**Work task**
I'd like every entry transcribed word for word, with no pictures.

Start of Input material

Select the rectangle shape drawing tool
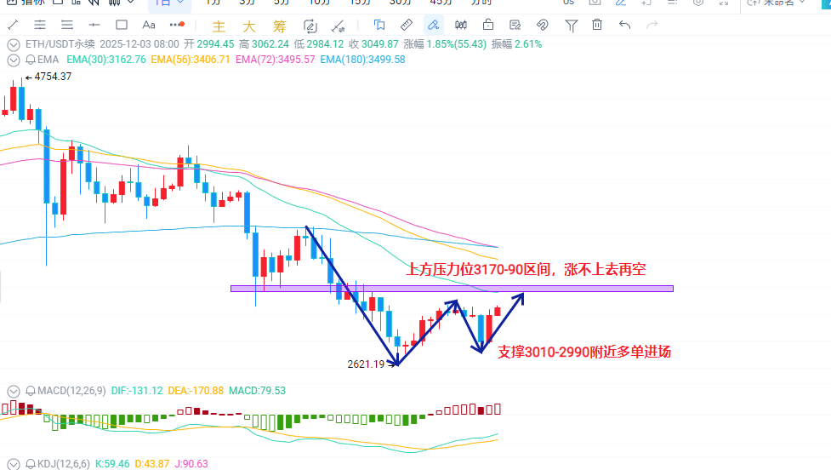Viewport: 831px width, 470px height. (x=122, y=25)
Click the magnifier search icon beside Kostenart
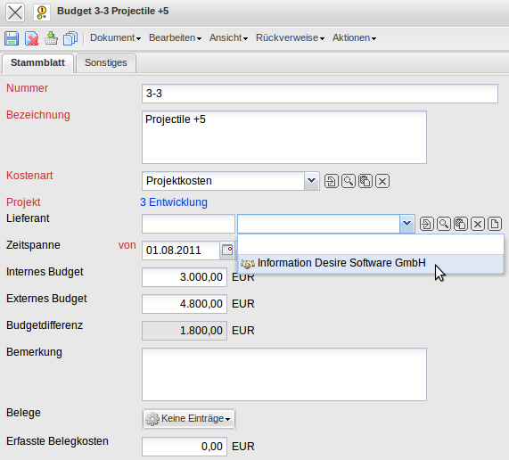Image resolution: width=509 pixels, height=460 pixels. (x=349, y=181)
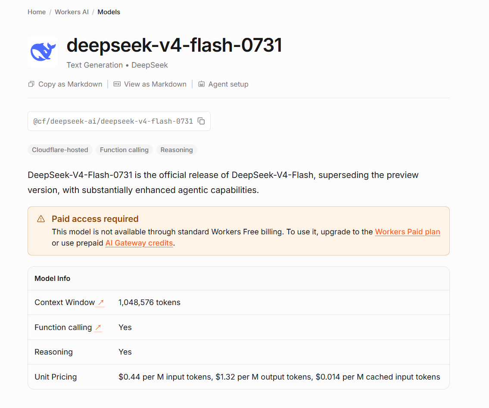489x408 pixels.
Task: Open Function calling external link arrow
Action: coord(98,327)
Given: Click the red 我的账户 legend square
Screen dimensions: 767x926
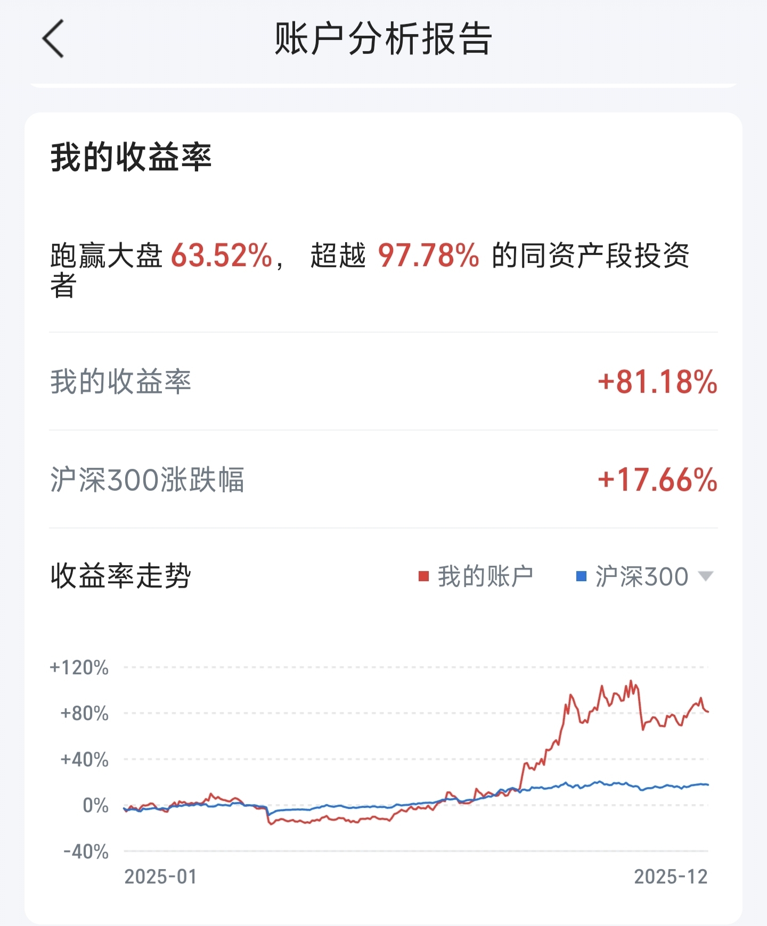Looking at the screenshot, I should coord(424,576).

End of Input material

**Written answer**
Select the rectangle shape drawing tool
Viewport: 831px width, 470px height. (x=122, y=25)
Click the magnifier search icon beside Kostenart
Image resolution: width=509 pixels, height=460 pixels. (x=349, y=181)
489x408 pixels.
Task: Open Function calling external link arrow
Action: coord(98,327)
Given: Click the red 我的账户 legend square
Screen dimensions: 767x926
Looking at the screenshot, I should coord(424,576).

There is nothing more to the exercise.